Stored data entries:
* * * * *

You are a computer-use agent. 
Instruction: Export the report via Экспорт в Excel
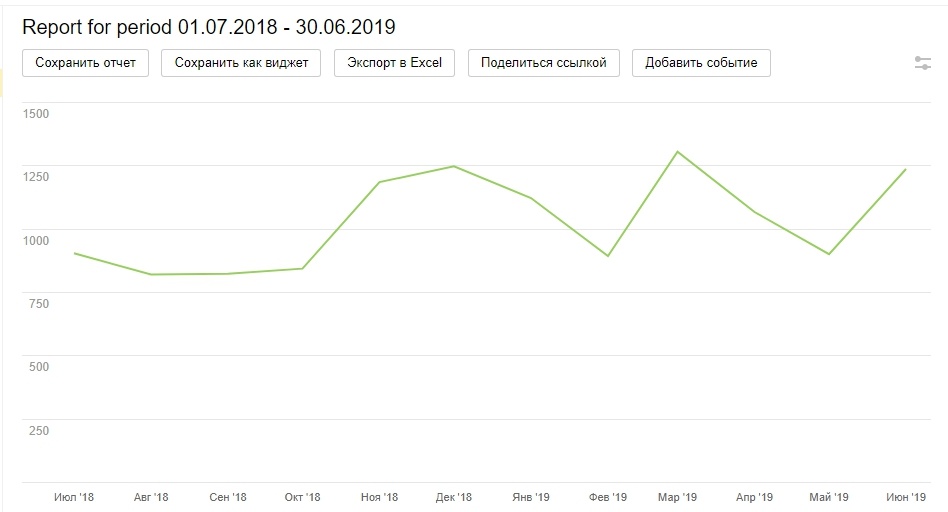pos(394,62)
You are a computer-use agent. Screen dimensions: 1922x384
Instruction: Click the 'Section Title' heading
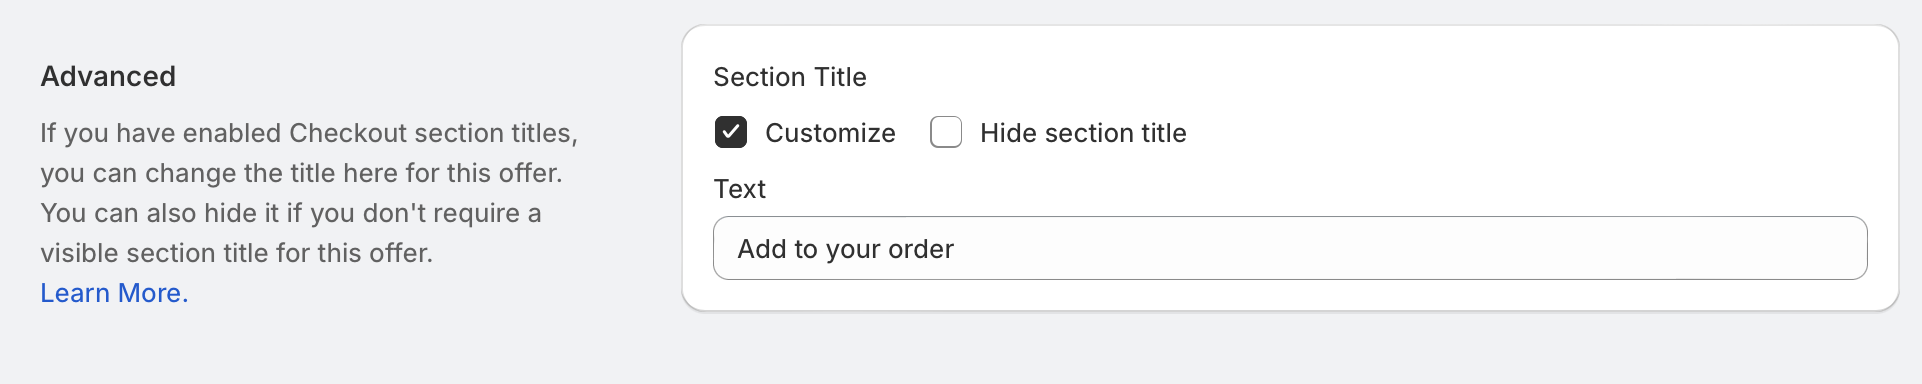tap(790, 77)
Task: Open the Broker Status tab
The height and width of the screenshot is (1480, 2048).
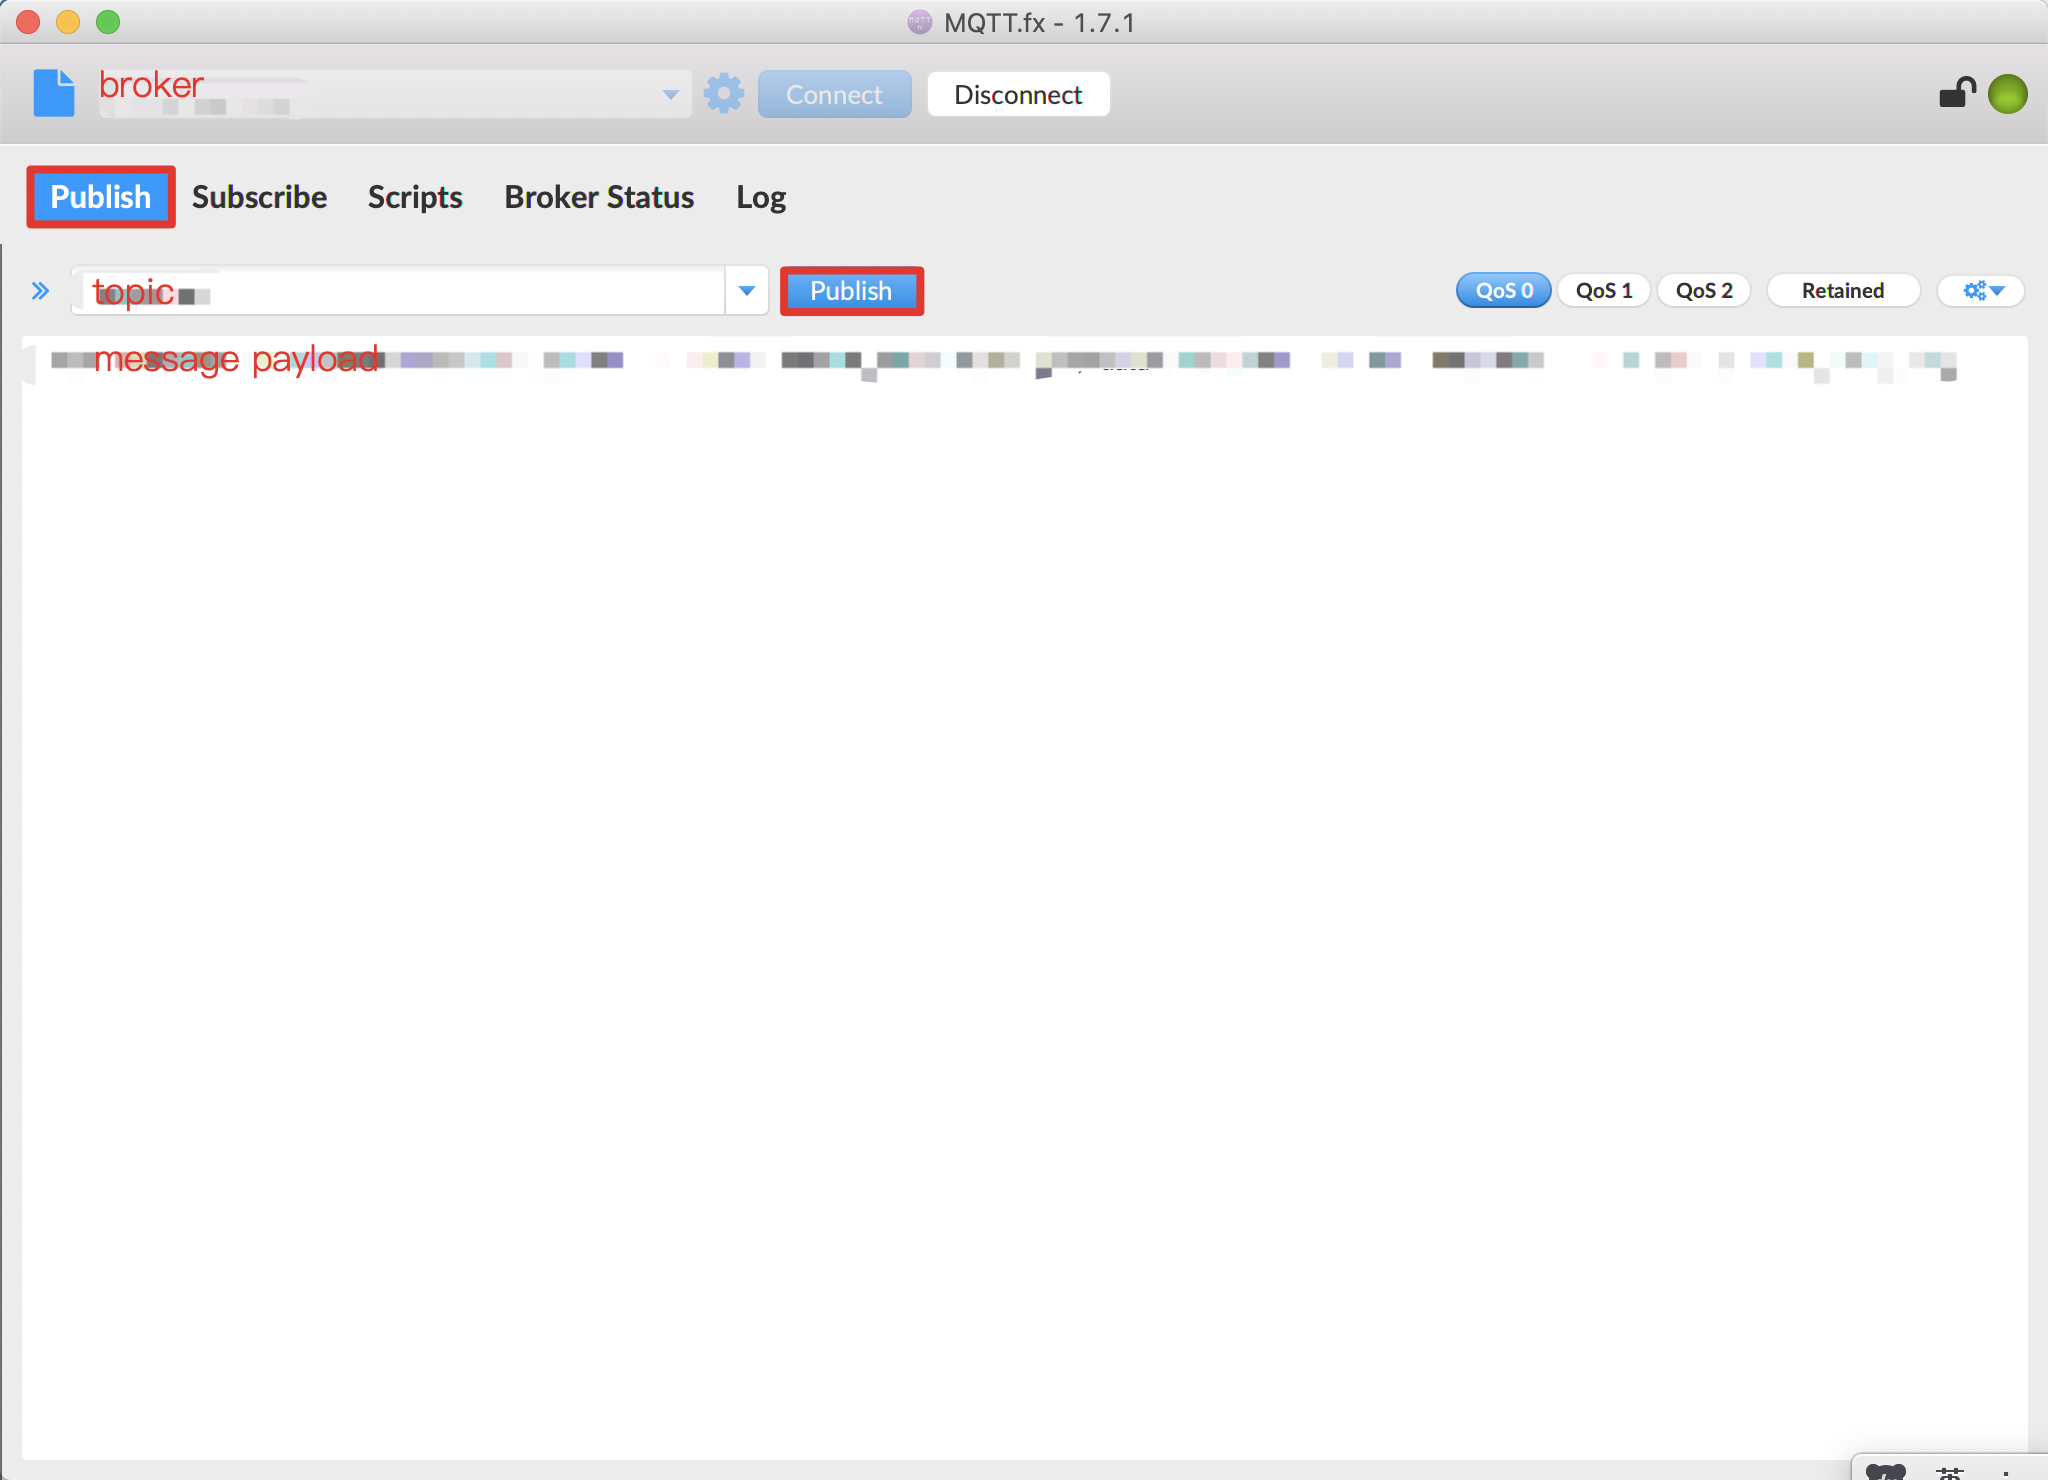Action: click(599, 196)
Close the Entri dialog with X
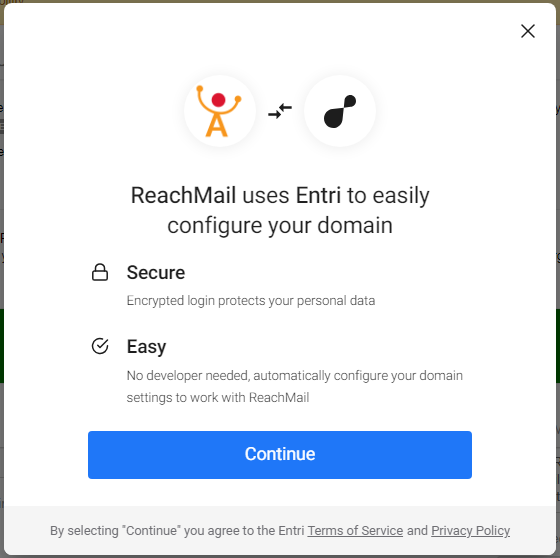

* * * * *

Although the records above contain pictures, output every line exactly and leave the pictures out.

You are a computer-use agent. 
Instruction: Export the report via Экспорт в Excel
pos(394,62)
You are a computer-use agent. Screen dimensions: 1922x384
Instruction: Click the 'Section Title' heading
tap(790, 77)
Task: Open the Broker Status tab
The height and width of the screenshot is (1480, 2048).
Action: click(599, 196)
Close the Entri dialog with X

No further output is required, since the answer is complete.